(Data entries)
[Start of section]

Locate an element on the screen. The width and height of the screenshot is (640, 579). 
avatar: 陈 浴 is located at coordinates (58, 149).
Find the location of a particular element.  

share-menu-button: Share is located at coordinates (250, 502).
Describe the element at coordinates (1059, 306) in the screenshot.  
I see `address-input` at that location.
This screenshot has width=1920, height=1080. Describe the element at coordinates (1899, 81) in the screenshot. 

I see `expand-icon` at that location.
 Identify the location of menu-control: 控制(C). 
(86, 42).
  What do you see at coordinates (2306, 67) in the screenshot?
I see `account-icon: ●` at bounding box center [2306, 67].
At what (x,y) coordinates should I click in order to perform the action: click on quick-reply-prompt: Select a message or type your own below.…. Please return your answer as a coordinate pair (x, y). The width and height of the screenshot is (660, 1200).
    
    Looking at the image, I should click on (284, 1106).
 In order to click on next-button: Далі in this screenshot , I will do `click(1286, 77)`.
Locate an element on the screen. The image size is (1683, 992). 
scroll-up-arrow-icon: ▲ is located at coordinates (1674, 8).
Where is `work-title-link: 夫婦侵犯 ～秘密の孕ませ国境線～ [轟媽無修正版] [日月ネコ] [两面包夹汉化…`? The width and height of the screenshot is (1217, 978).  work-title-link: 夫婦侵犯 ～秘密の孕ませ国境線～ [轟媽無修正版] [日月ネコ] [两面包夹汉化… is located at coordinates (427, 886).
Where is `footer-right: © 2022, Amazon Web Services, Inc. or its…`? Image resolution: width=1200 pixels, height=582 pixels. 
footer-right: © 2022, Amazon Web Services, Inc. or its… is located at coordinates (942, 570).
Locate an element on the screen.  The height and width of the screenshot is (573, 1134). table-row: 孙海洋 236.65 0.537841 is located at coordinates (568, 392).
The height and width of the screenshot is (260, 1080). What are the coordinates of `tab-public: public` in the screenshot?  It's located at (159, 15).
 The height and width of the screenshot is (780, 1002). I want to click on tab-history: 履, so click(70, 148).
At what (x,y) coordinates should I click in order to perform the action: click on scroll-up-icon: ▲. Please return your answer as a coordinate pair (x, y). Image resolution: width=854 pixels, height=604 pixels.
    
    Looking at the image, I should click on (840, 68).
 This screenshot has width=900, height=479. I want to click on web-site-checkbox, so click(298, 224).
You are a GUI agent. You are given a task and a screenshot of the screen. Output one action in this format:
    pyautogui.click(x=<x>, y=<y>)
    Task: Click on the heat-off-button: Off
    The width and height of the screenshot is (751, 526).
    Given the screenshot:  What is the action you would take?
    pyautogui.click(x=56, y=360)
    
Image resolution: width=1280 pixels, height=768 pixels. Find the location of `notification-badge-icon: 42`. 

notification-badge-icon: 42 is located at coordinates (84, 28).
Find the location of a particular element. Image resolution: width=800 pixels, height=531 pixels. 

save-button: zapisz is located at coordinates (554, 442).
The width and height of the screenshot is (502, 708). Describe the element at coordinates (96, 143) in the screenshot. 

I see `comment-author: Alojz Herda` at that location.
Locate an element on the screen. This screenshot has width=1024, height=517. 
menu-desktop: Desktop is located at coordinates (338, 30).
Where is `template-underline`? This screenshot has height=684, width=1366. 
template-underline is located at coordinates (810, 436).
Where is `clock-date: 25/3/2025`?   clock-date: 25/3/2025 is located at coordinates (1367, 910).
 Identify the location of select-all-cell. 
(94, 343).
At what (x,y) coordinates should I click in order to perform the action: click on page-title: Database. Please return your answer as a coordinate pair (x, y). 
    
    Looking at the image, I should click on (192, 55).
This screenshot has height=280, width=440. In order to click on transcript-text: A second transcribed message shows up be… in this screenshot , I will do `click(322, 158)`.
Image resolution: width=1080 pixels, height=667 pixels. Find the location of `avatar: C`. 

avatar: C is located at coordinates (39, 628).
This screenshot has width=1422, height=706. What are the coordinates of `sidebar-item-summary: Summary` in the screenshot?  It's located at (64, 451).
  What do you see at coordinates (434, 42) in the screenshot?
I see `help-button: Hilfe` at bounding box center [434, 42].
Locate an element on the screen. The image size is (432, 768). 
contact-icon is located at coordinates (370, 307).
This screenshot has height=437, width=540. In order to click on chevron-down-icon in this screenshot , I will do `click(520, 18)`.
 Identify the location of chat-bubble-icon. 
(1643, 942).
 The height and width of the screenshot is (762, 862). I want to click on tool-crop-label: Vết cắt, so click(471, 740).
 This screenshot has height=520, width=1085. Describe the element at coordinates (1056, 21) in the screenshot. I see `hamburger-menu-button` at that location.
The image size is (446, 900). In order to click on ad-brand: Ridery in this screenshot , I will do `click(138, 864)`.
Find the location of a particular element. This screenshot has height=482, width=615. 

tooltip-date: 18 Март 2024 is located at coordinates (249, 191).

[End of section]

▸ Problem to work on: Print the full listing above again, line for line and without any changes.

▸ Written reply:
Locate an element on the screen. The width and height of the screenshot is (640, 579). 
avatar: 陈 浴 is located at coordinates (58, 149).
Find the location of a particular element.  

share-menu-button: Share is located at coordinates (250, 502).
Describe the element at coordinates (1059, 306) in the screenshot.  
I see `address-input` at that location.
This screenshot has width=1920, height=1080. Describe the element at coordinates (1899, 81) in the screenshot. 

I see `expand-icon` at that location.
 Identify the location of menu-control: 控制(C). 
(86, 42).
  What do you see at coordinates (2306, 67) in the screenshot?
I see `account-icon: ●` at bounding box center [2306, 67].
At what (x,y) coordinates should I click in order to perform the action: click on quick-reply-prompt: Select a message or type your own below.…. Please return your answer as a coordinate pair (x, y). The width and height of the screenshot is (660, 1200).
    
    Looking at the image, I should click on (284, 1106).
 In order to click on next-button: Далі in this screenshot , I will do `click(1286, 77)`.
Locate an element on the screen. The image size is (1683, 992). 
scroll-up-arrow-icon: ▲ is located at coordinates (1674, 8).
Where is `work-title-link: 夫婦侵犯 ～秘密の孕ませ国境線～ [轟媽無修正版] [日月ネコ] [两面包夹汉化…`? The width and height of the screenshot is (1217, 978).  work-title-link: 夫婦侵犯 ～秘密の孕ませ国境線～ [轟媽無修正版] [日月ネコ] [两面包夹汉化… is located at coordinates (427, 886).
Where is `footer-right: © 2022, Amazon Web Services, Inc. or its…`? Image resolution: width=1200 pixels, height=582 pixels. 
footer-right: © 2022, Amazon Web Services, Inc. or its… is located at coordinates (942, 570).
Locate an element on the screen.  The height and width of the screenshot is (573, 1134). table-row: 孙海洋 236.65 0.537841 is located at coordinates (568, 392).
The height and width of the screenshot is (260, 1080). What are the coordinates of `tab-public: public` in the screenshot?  It's located at (159, 15).
 The height and width of the screenshot is (780, 1002). I want to click on tab-history: 履, so click(70, 148).
At what (x,y) coordinates should I click in order to perform the action: click on scroll-up-icon: ▲. Please return your answer as a coordinate pair (x, y). Image resolution: width=854 pixels, height=604 pixels.
    
    Looking at the image, I should click on (840, 68).
 This screenshot has width=900, height=479. I want to click on web-site-checkbox, so click(298, 224).
You are a GUI agent. You are given a task and a screenshot of the screen. Output one action in this format:
    pyautogui.click(x=<x>, y=<y>)
    Task: Click on the heat-off-button: Off
    The width and height of the screenshot is (751, 526).
    Given the screenshot:  What is the action you would take?
    pyautogui.click(x=56, y=360)
    
Image resolution: width=1280 pixels, height=768 pixels. Find the location of `notification-badge-icon: 42`. 

notification-badge-icon: 42 is located at coordinates (84, 28).
Find the location of a particular element. Image resolution: width=800 pixels, height=531 pixels. 

save-button: zapisz is located at coordinates (554, 442).
The width and height of the screenshot is (502, 708). Describe the element at coordinates (96, 143) in the screenshot. 

I see `comment-author: Alojz Herda` at that location.
Locate an element on the screen. This screenshot has width=1024, height=517. 
menu-desktop: Desktop is located at coordinates (338, 30).
Where is `template-underline`? This screenshot has height=684, width=1366. 
template-underline is located at coordinates (810, 436).
Where is `clock-date: 25/3/2025`?   clock-date: 25/3/2025 is located at coordinates (1367, 910).
 Identify the location of select-all-cell. 
(94, 343).
At what (x,y) coordinates should I click in order to perform the action: click on page-title: Database. Please return your answer as a coordinate pair (x, y). 
    
    Looking at the image, I should click on (192, 55).
This screenshot has height=280, width=440. In order to click on transcript-text: A second transcribed message shows up be… in this screenshot , I will do `click(322, 158)`.
Image resolution: width=1080 pixels, height=667 pixels. Find the location of `avatar: C`. 

avatar: C is located at coordinates (39, 628).
This screenshot has width=1422, height=706. What are the coordinates of `sidebar-item-summary: Summary` in the screenshot?  It's located at (64, 451).
  What do you see at coordinates (434, 42) in the screenshot?
I see `help-button: Hilfe` at bounding box center [434, 42].
Locate an element on the screen. The image size is (432, 768). 
contact-icon is located at coordinates (370, 307).
This screenshot has height=437, width=540. In order to click on chevron-down-icon in this screenshot , I will do `click(520, 18)`.
 Identify the location of chat-bubble-icon. 
(1643, 942).
 The height and width of the screenshot is (762, 862). I want to click on tool-crop-label: Vết cắt, so click(471, 740).
 This screenshot has height=520, width=1085. Describe the element at coordinates (1056, 21) in the screenshot. I see `hamburger-menu-button` at that location.
The image size is (446, 900). In order to click on ad-brand: Ridery in this screenshot , I will do `click(138, 864)`.
Find the location of a particular element. This screenshot has height=482, width=615. 

tooltip-date: 18 Март 2024 is located at coordinates (249, 191).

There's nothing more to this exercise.